*** Data extracts
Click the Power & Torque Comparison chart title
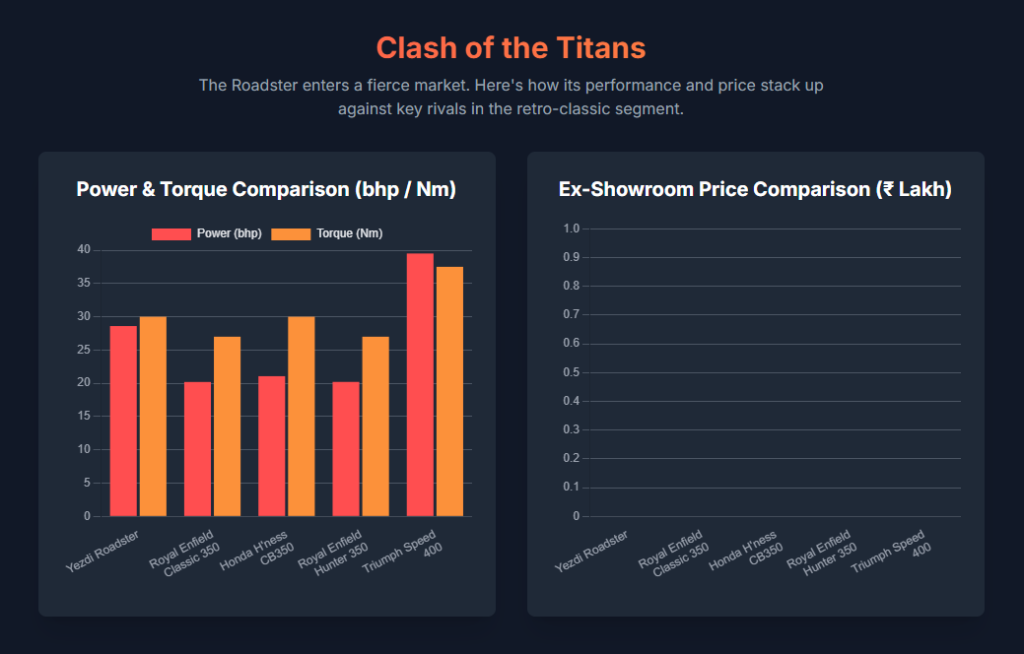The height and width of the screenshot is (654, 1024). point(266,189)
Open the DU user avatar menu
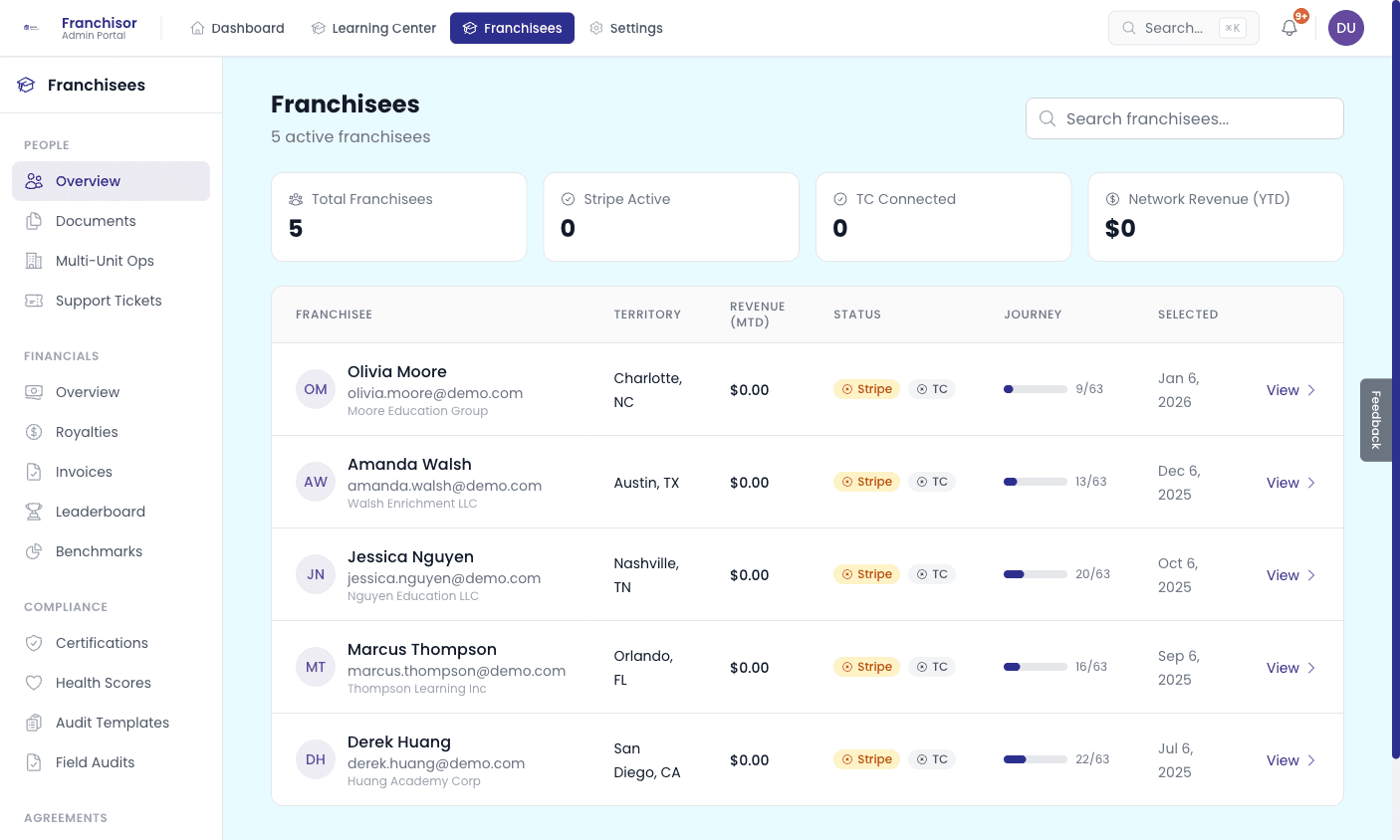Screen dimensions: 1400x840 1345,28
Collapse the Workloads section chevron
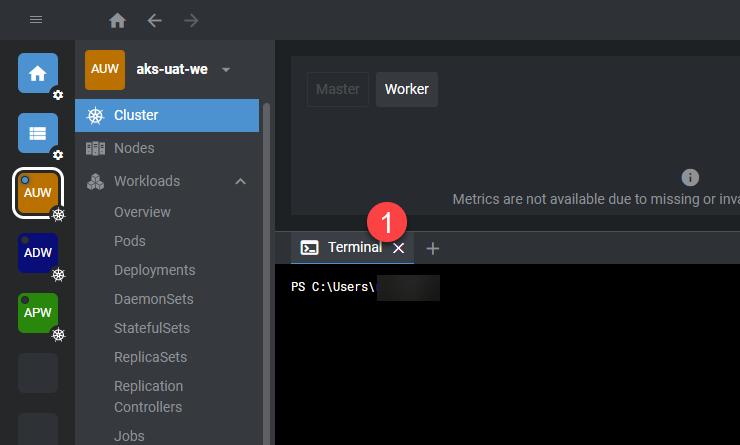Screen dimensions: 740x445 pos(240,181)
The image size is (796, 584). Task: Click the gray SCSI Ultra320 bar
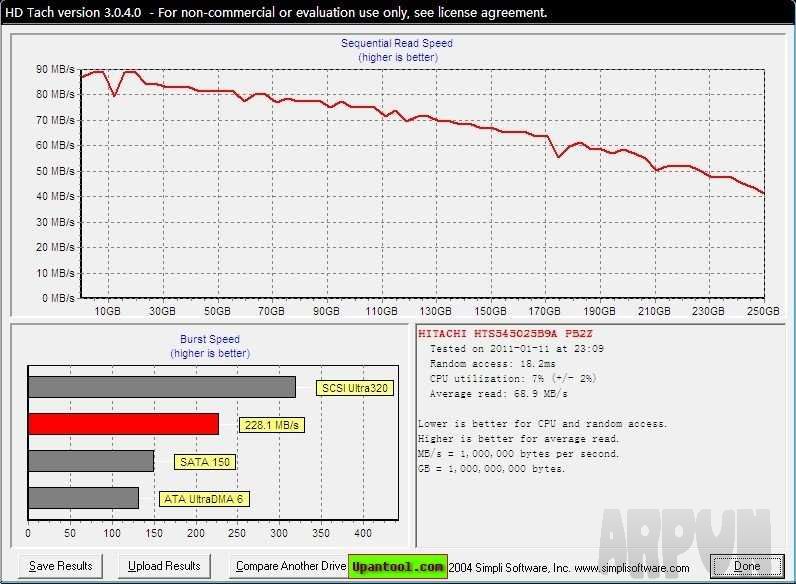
******
Please retype the entries above word for word, but only from the line containing "Collapse the Workloads section chevron" through the last line, and without the pictures.

**Expected answer:**
Collapse the Workloads section chevron
Screen dimensions: 740x445 pos(240,181)
The image size is (796, 584). Task: Click the gray SCSI Ultra320 bar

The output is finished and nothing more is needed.